As a safety net, you can use the pgrep
command before you use the pkill
command. The pgrep
command also accepts a search term. It will list the PID of each process that matches the search term. This is safe because pgrep
will not issue any kill signal to the processes, and if you mistype the search term you will not kill another process by mistake. You can make sure you have the search term correctly thought out before you pass it to pkill
. Both pkill
and pgrep
treat the search term in the same way. Their treatment is so similar that they share the same man page.
Let’s suppose there is a process with “subq” in its name. We’ll use the ps -u dave | grep
command to get a peek behind the curtain. You can see that “subq” will match that process and that process alone. That was just so you can see the full name of the process.
ps -u dave | grep subq
Let’s assume our user hasn’t done that; all they know is the process name contains the substring “subq.” They use pgrep
to check that there is only one match to the search term. They then use that search term with pkill
.
pgrep subq
pkill subq
You can use pkill
to kill several processes at once. Here the user runs pgrep
to check how many processes Chrome has launched. They use pkill
to kill them all. They then check with pgrep
that they have all been removed.
pgrep chrome
pkill chrome
pgrep chrome
If several processes with the same name are running, but you do not want to kill them all, you can use pgrep
with the -f
(command line) option to identify which process is which. A simple example would be two ping
processes. You want to kill one of them but not the other. You can use their command lines to distinguish between them. Note the use of quotation marks to wrap the command line parameter.
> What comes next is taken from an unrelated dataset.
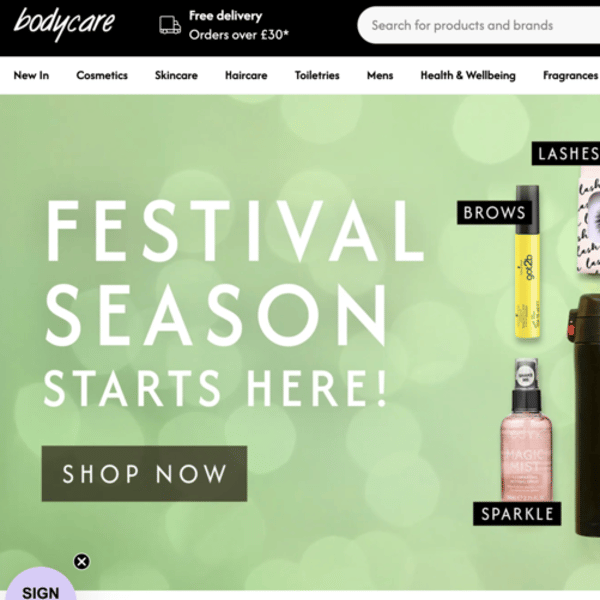600x600 pixels.
Task: Open the Toiletries category
Action: point(317,75)
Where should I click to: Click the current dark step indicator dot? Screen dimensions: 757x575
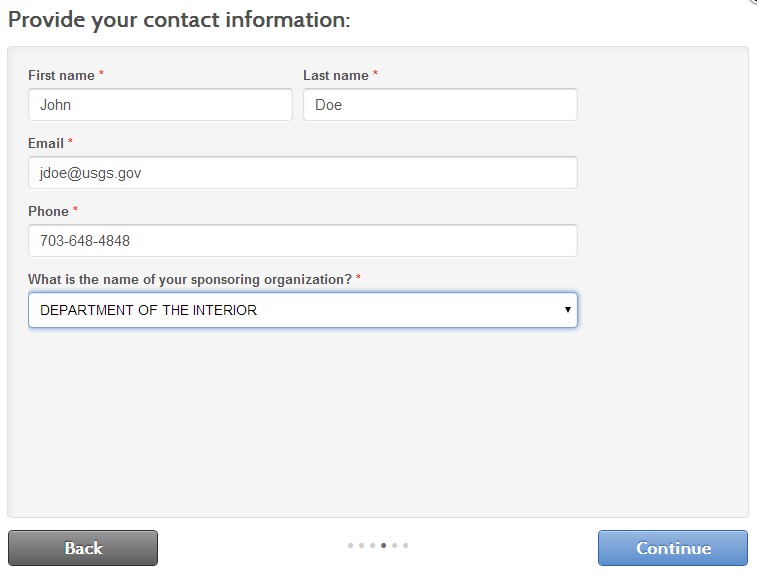(x=384, y=546)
pgrep -f "ping 192.168.4.22"
pkill -f "ping 192.168.4.22"
The killall Command
Warning: In the Solaris and OpenIndiana operating systems the killall
command will kill all the processes that belong to you. If are root or if you have issued sudo killall
you will reboot your computer! During the research for this article, this behavior was confirmed with the latest version of OpenIndiana Hipster 2018.10.
The killall
command operates in a similar way to the pkill
command but with a specific difference. Instead of passing a search term to the command you must provide the exact process name.
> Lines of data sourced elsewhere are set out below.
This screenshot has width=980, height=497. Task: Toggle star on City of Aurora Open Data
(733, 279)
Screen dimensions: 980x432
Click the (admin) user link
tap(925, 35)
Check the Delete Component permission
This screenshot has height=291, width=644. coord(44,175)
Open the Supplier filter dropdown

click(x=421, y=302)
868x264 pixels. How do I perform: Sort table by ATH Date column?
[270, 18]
You cannot provide a partial match to a process name; you must provide the entire process name, as shown:
killall shutt
killall shutter
The -y
(younger than) option allows you to kill processes that have been running for less than a specified period. The period is given in numbers followed by one of these units:
- s (seconds)
- m (minutes)
- h (hours)
- d (days)
- w (weeks)
- M (months, note, capital “M”)
- y (years)
To kill a process called ana
that has just been launched and leave any older instances of ana
running, you could use the following parameters with killall
, if you’d reacted within two minutes:
killall -y 2m ana
The -o
(older than) option allows you to kill processes that have been running for longer than a specified period. This command will kill all ssh
connections that have been running for longer than a day:
killall -o 1d sshd
Can You Kill Any Process?
These commands will allow you to identify and terminate errant processes with accuracy and safety correctly. However, you can be too trigger happy, and it is entirely possible to terminate a process that you shouldn’t.
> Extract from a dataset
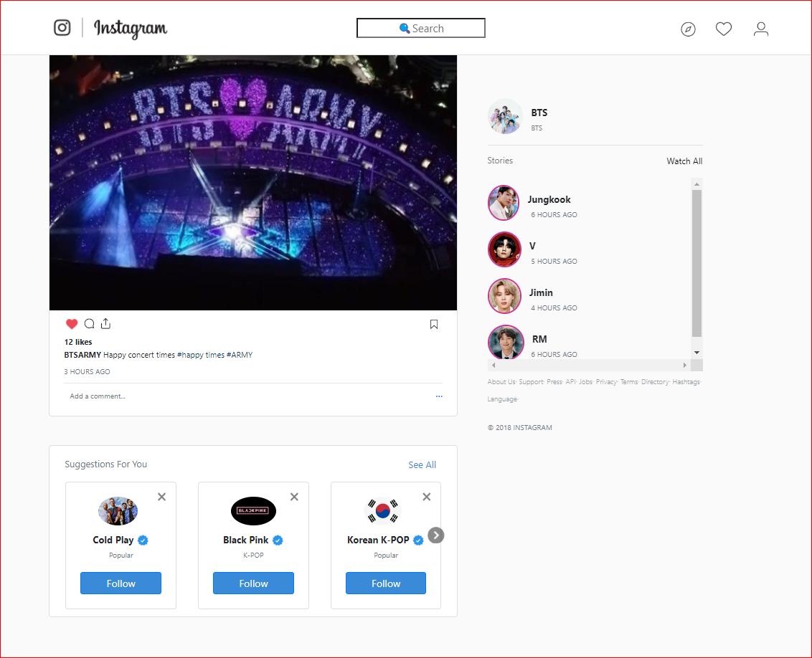812x658 pixels.
Task: Open comments with the speech bubble icon
Action: tap(89, 323)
Always be cautious. First, make sure the process you’re about to kill is really the one you want. Second, double check — be careful and ensure the targeted process is the one you want to end. Proceed with terminating the process once you’re satisfied.
If you do terminate a process accidentally, isn’t the end of the world. The most likely outcome is something gets buggy and you have to restart your PC, or you may lose work you’ve done in the program associated with the process you terminated.